-- What is expected --
Every line from the one with "Image resolution: width=496" to the end of the listing, and nothing else, is to be printed exactly; please leave the pictures out.

-- Records to process --
• • • • • • •

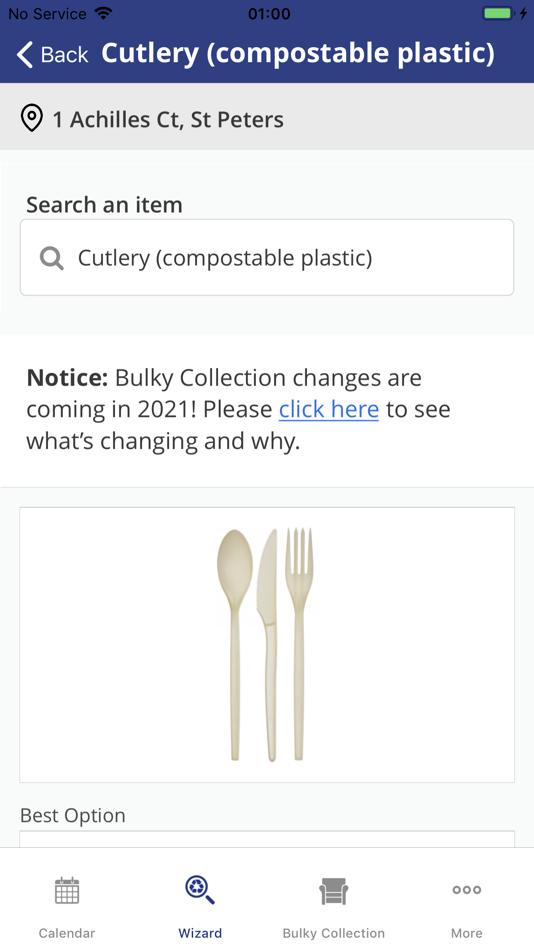Tap the Wi-Fi signal status icon
Viewport: 534px width, 950px height.
[x=104, y=13]
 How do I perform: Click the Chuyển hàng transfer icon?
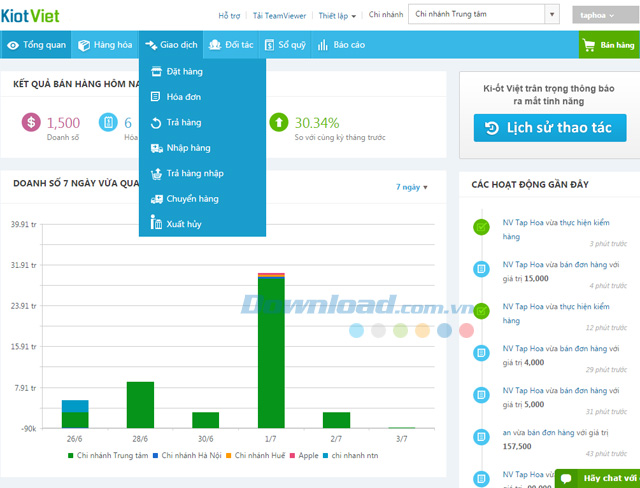click(156, 199)
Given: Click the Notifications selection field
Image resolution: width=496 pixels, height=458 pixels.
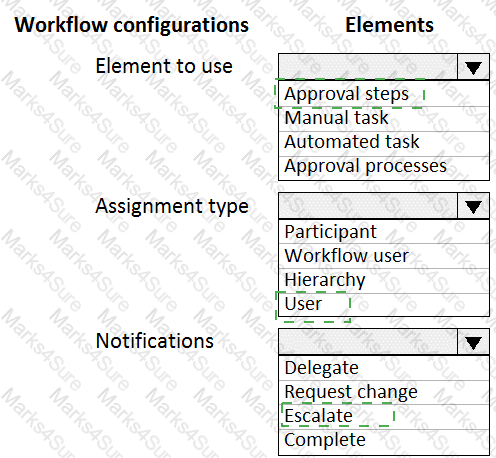Looking at the screenshot, I should pos(368,342).
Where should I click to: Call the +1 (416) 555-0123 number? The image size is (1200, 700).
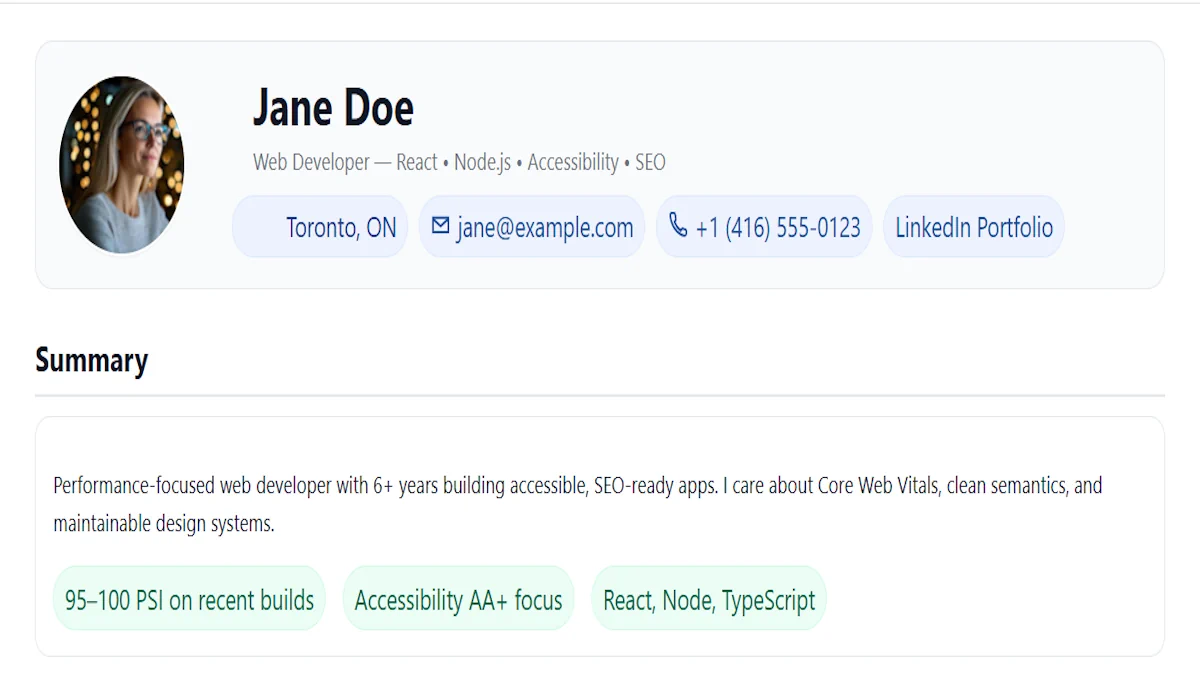click(777, 228)
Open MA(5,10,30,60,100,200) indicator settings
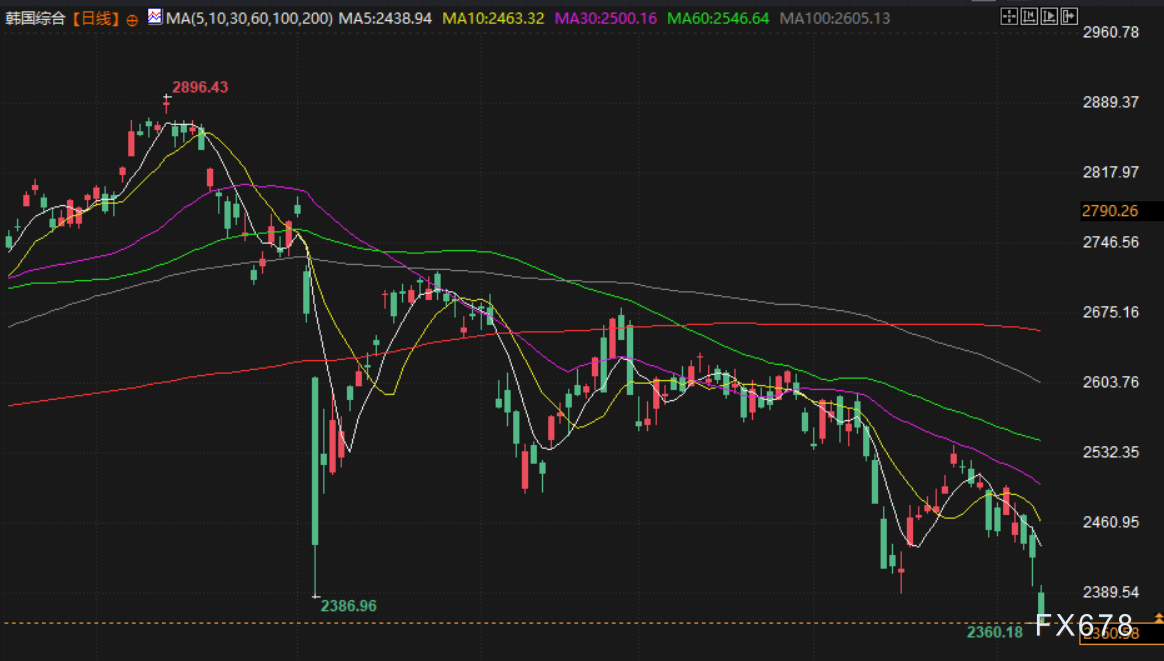This screenshot has width=1164, height=661. pyautogui.click(x=249, y=18)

• • • • • • •

-- Output of the exercise --
Image resolution: width=496 pixels, height=458 pixels.
Looking at the screenshot, I should pos(368,342).
Where should I click to: Call the +1 (416) 555-0123 number? The image size is (1200, 700).
click(777, 228)
Open MA(5,10,30,60,100,200) indicator settings
This screenshot has width=1164, height=661. pyautogui.click(x=249, y=18)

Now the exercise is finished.